The base Golf is officially a better horsepower deal than the Golf R, or so some would have you believe.

The conclusion is the result of the Horsepower per Dollar Index , a 633 car spreadsheet that was released last month by Autoblog. The list contains the HP rating and the price of every car on the list, then divides the two to determine the cost per horsepower.

The list is flawed for a number of reasons, not least of which because its relentless focus on horsepower means that the 2015 Dodge Grand Caravan American Value comes third overall ($75.60 per horse). The data is also pretty crude, but the list was compiled in the spirit of fun, so it probably shouldn’t be taken too seriously.

All the same, it does provide some fascinating insight.

VW’s first entry in the list is the 2015 Golf (170 HP for $17,995), which comes in 65 th place overall at $105.85 per HP. The Golf R ($36,595) on the other hand comes in 166 th , with each of its 292 horses costing the princely sum of $125.33.

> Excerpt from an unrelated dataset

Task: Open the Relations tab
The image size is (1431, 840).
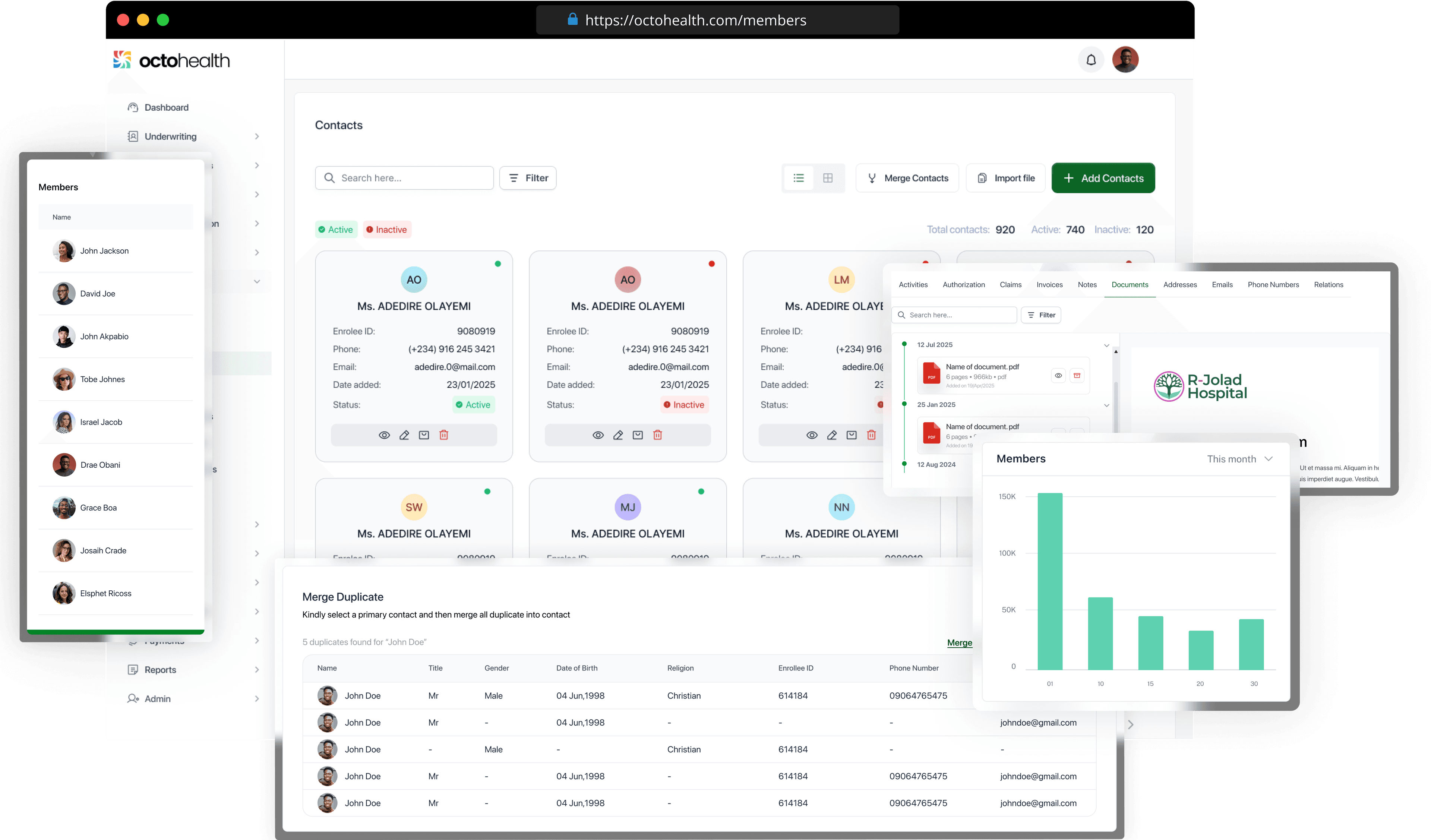Action: tap(1328, 285)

The GTI ($24,785) splits the difference. Its 210 HP each cost $118.08. Interestingly, the Beetle and the Jetta 1.8 both beat the Golf R, their stables costing $118.79 and $111.74 per horse, respectively. That despite both vehicles and the base Golf producing 170HP.

The list proves that most cars come with a healthy amount of horsepower these days, since price is one of the biggest factors for a high ranking on this list. It also suggests that refinement, chassis, and options are where you spend your money when you buy a car.

Case in point, the Chevrolet Camaro V6 tops the list with its 323 HP at $23,705. Chevy charges only $73.39 for the power of a horse.

Despite a flawed premise, it’s still fun to see how to get as many horsepower as possible for the fewest dollars, even if that means driving around in a minivan.